“This collection is one of the most significant in Ireland. It is important that these texts are preserved so future generations can understand the history of the City. We are delighted to work with the University on this project and we commend their interest, expertise and support.” – The Rt. Rev. Ken Good, Bishop of Derry and Raphoe
The core of the collection was established in 1729 when Archbishop King, formerly Bishop of Derry, bequeathed to the Diocese all the books he had purchased from his predecessor at Derry, Ezekiel Hopkins. Hopkins was Bishop of Derry at the time of the Siege, but he supported King James, and left the city in a hurry a few days after the apprentices closed the gates in December 1688. He had to leave his books behind. The collection received substantial donations of books through the 18th and 19th centuries, and was greatly enlarged when the Diocese of Raphoe was amalgamated with the Diocese of Derry in 1834; the Raphoe books come to Derry around 1881.
The books in the collection dates back to the 15th century, with approximately 700 items from the 16th, 1900 from the 17th and 1400 from the 18th. Printed catalogues were produced in 1848 and 1880, but these are highly unsatisfactory, as they are full of errors, they give abbreviated titles in which words have been changed, and they contain many items no longer in the collection and omit items which are present.

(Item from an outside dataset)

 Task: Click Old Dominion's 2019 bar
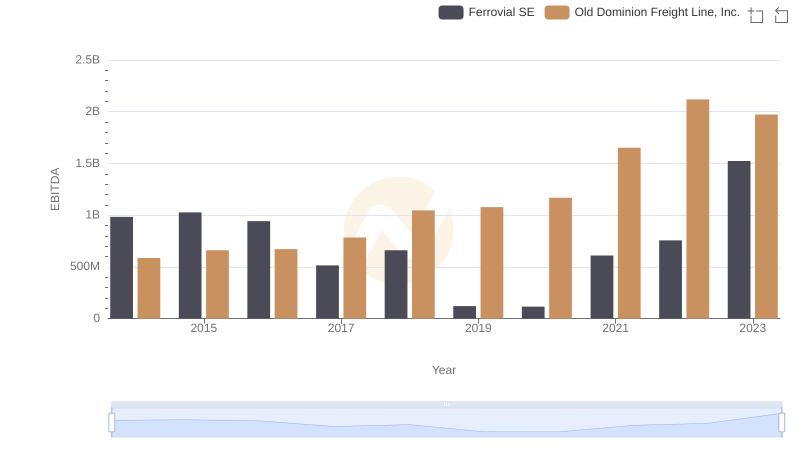(x=492, y=263)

The contents of the Library shed light on the reading habits of the Anglican establishment in the northwest during the 18th century, and marks of ownership on many of the books illustrate their fascinating history. Significant finds already include: a large number of books belonging to George Downham, or Downame, a former Bishop of Derry who died in 1634 just after the completion of the building of the present cathedral; some of Downham’s books belonging previously to the Elizabethan antiquary William Harrison; there is a fine binding belonging to Robert Dudley, Earl of Leicester, the court favourite of Queen Elizabeth I; another book once belonged to the playwright Ben Johnson; early printers including the 15th century masters Aldus Manutius of Venice and Anton Koberger of Nuremberg; there is a first edition of Samuel Johnson’s A dictionary of the English language of 1755.